**WAS VERLANGT WIRD**: Gib die Zeilen der folgenden Auflistung wortgetreu wieder, beginnend mit der Zeile, die „Where should I“ enthält, bis einschließlich zum Ende der Auflistung. Lass die Bilder dabei weg.

**GEZEIGTE AUFLISTUNG**:
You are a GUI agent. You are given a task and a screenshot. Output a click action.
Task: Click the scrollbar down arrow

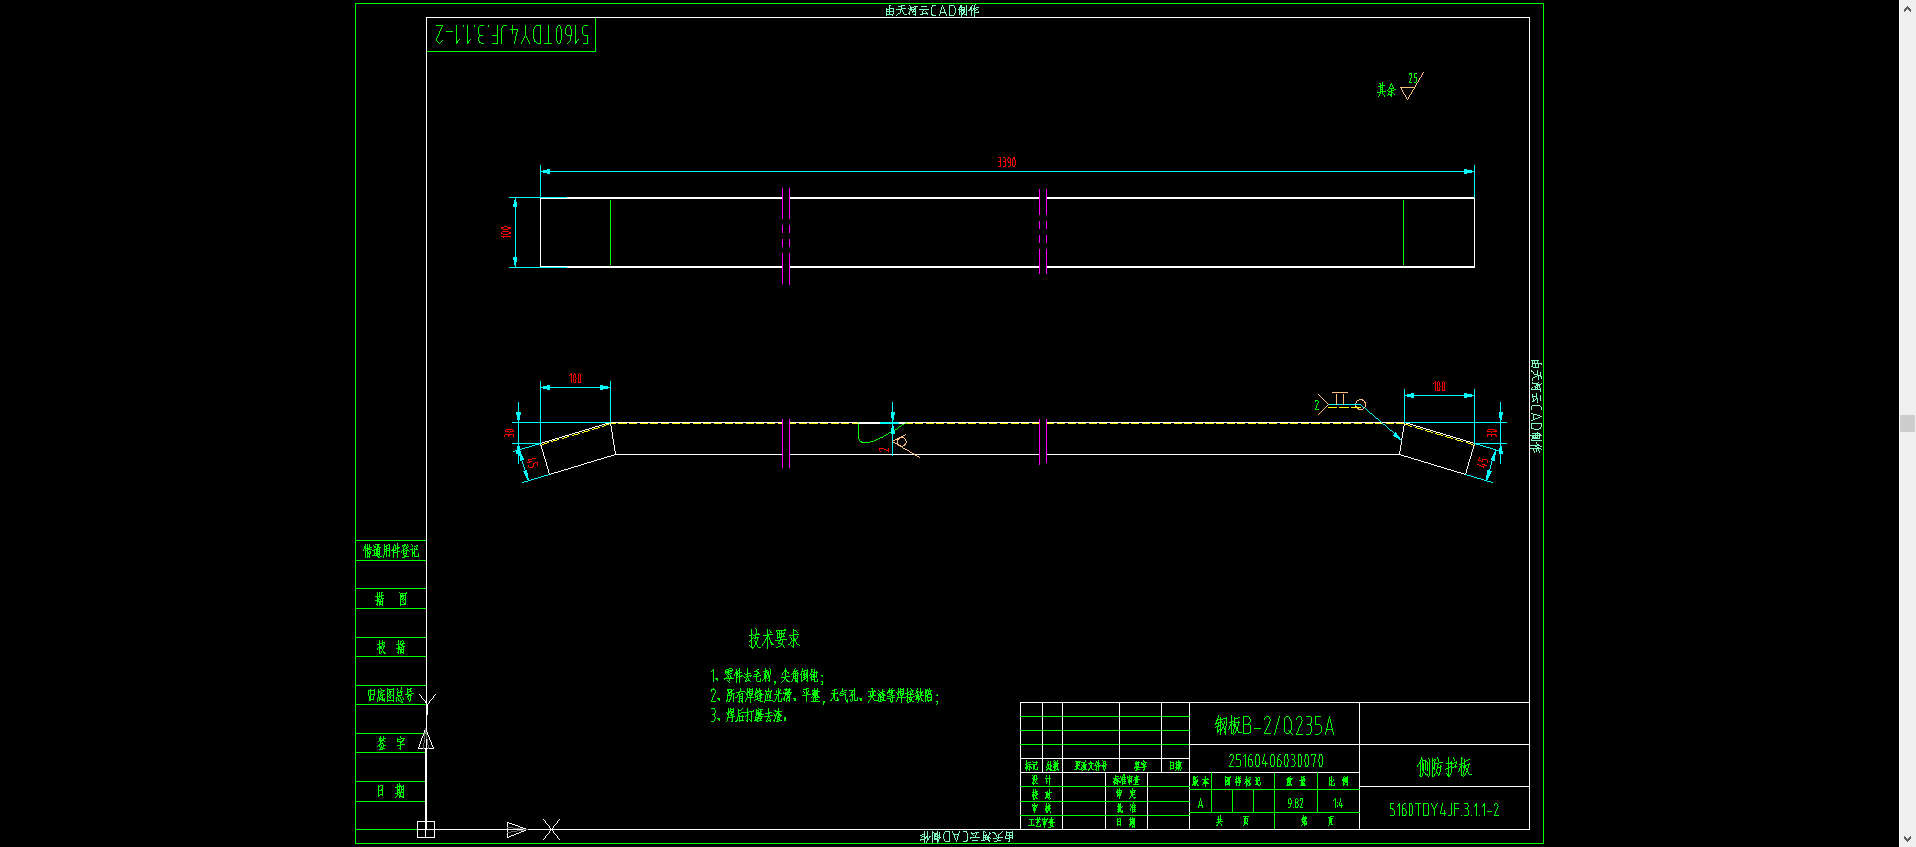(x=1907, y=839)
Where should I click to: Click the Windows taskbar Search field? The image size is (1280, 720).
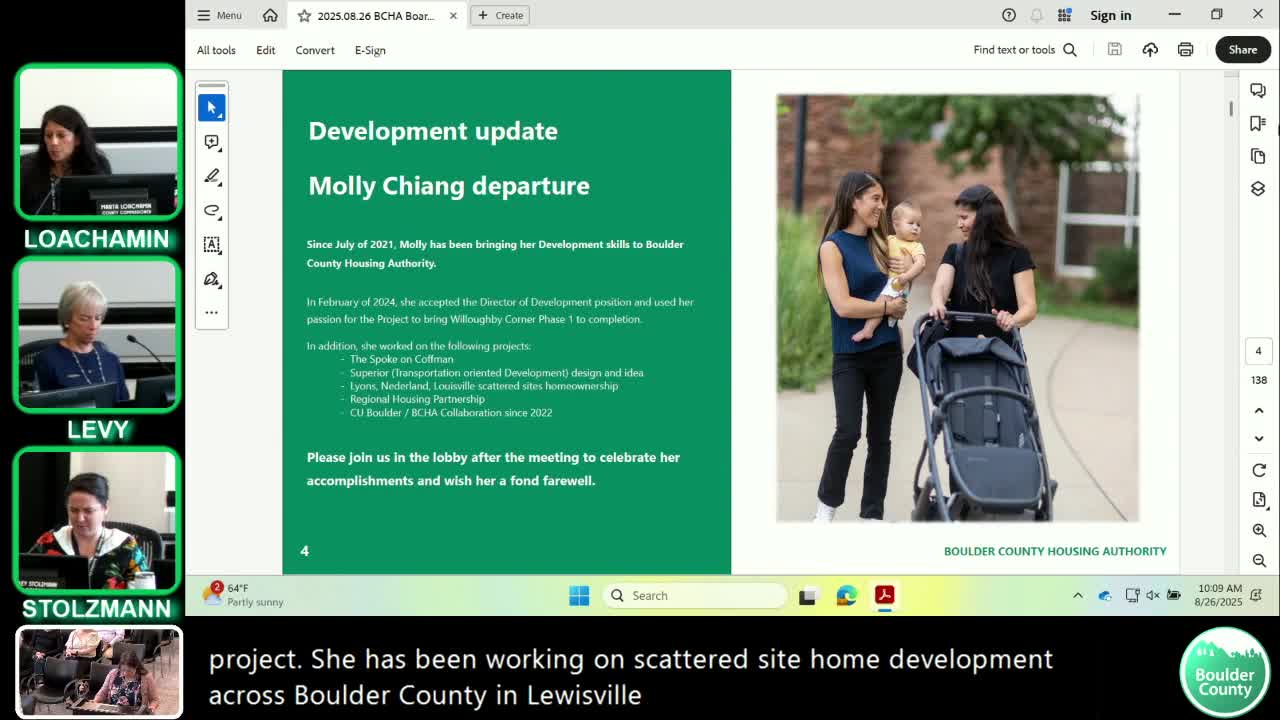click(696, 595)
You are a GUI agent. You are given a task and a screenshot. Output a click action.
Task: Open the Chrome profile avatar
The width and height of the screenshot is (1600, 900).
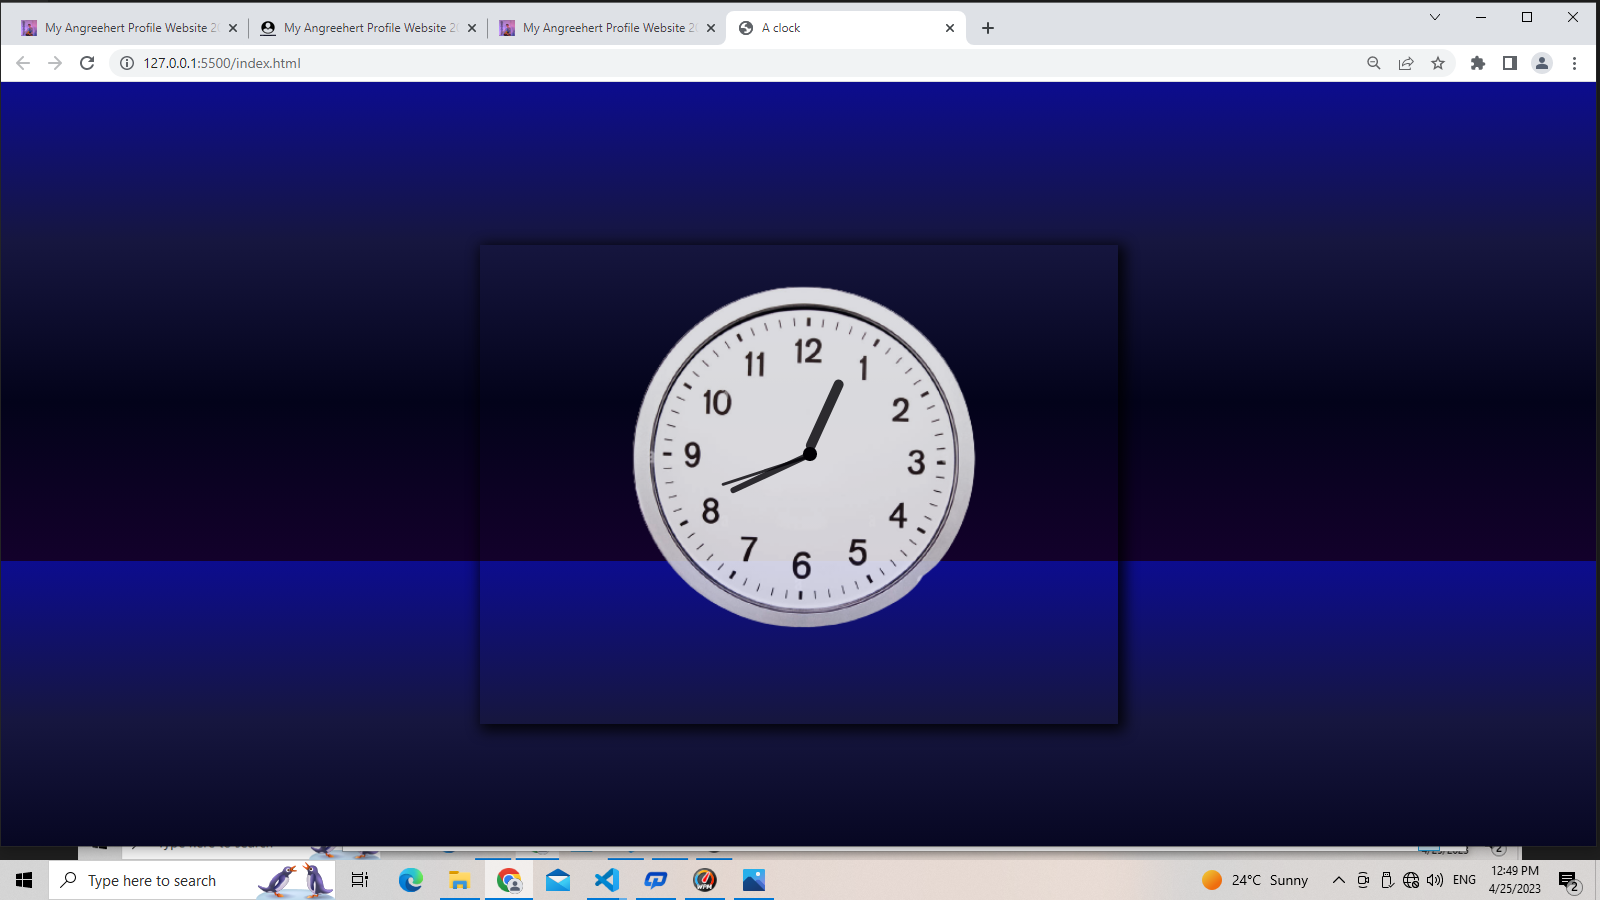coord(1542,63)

**VOLLSTÄNDIGE ANTWORT**:
Where should I click to: Click the Windows taskbar Search field? The image size is (1280, 720).
click(696, 595)
You are a GUI agent. You are given a task and a screenshot. Output a click action.
Task: Open the Chrome profile avatar
The width and height of the screenshot is (1600, 900).
coord(1542,63)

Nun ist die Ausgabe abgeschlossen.